Brief A: In the Junkfood Cinema column below, which film is this week's dish?

By  · Published on December 3rd, 2010

Welcome back to Junkfood Cinema; special orders upset us to no end. So you say you like bad movies, eh? Well grab a three-layer bologna and marshmallow sandwich and your coveted copy of Ishtar and welcome to the JFC family! Every week I dissect a particularly terrible film and spread the organs of its failure onto the damp paper towel that is the internet. Whoa, Bio Lab flashback.

But once the film is hollowed out and fully exposed, I will then proudly don its carcass as a hat and profess my undying affection for it. As if this frog dissection metaphor wasn’t enough to whet your appetite, I will then pair the movie with a tie-in snack food item in the hopes that by the end you won’t be able to tell if it’s my writing or your atrocious diet that has you marathon vomiting like a supermodel.

This week’s dish: Last Action Hero.

What Makes It Bad?

Oh boy howdy, is this thing silly. It’s like Richard Donner presents Looney Tunes. I know immediately there are those among you who are clamoring that I didn’t actually watch the movie or flat-out missed the point, but pipe down for a second. I’m not even referring to the bad puns, hackneyed plot devices and uninspired story of the film within the film. While I would argue that the point of a spoof is not to make the cannon you are lampooning seem far better in comparison to your insipid exaggerations (the Rottwieller pyramid just hurts to think about), at least the nearly unwatchable world of the meta movie is playing by its own established rules. It’s when they leave the over-the-top arena of the bad action film that Last Action Hero gets painfully absurd.

Brief B: Please return each line of the records that contains the string "name".

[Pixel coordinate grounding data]
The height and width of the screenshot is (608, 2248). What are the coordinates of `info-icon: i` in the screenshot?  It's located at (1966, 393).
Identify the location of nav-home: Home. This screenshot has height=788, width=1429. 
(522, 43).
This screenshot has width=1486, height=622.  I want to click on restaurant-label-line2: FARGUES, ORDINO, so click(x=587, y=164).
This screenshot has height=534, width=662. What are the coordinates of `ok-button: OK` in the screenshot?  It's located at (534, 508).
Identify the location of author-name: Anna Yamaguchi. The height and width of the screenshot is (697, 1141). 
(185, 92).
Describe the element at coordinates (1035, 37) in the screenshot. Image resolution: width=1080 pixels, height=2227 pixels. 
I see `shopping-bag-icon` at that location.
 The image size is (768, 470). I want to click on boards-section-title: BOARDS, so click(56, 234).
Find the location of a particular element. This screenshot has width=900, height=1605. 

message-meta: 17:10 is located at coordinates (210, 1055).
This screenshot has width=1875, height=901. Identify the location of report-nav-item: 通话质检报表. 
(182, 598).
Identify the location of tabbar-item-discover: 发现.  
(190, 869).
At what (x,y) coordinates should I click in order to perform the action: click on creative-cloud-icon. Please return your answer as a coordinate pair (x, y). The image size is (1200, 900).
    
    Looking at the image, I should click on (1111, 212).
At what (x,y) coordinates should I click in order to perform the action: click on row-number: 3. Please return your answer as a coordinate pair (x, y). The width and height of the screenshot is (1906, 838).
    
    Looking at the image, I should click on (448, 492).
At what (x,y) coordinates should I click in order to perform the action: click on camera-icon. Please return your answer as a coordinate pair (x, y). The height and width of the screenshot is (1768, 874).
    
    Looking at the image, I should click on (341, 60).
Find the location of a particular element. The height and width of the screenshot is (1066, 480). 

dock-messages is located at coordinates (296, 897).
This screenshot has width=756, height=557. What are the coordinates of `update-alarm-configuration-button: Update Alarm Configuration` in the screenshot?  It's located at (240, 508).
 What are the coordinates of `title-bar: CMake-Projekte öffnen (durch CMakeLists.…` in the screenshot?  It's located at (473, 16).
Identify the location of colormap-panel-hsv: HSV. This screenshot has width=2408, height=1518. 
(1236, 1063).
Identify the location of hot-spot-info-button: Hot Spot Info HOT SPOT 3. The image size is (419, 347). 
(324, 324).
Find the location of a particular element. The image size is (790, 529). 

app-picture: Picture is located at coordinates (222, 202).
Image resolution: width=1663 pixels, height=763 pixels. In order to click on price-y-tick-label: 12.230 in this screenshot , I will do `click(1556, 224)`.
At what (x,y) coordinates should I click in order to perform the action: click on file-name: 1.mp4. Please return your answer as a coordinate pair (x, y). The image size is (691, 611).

Expected output A: Last Action Hero.

Expected output B:
Identify the location of author-name: Anna Yamaguchi. The height and width of the screenshot is (697, 1141). 
At what (x,y) coordinates should I click in order to perform the action: click on file-name: 1.mp4. Please return your answer as a coordinate pair (x, y). The image size is (691, 611).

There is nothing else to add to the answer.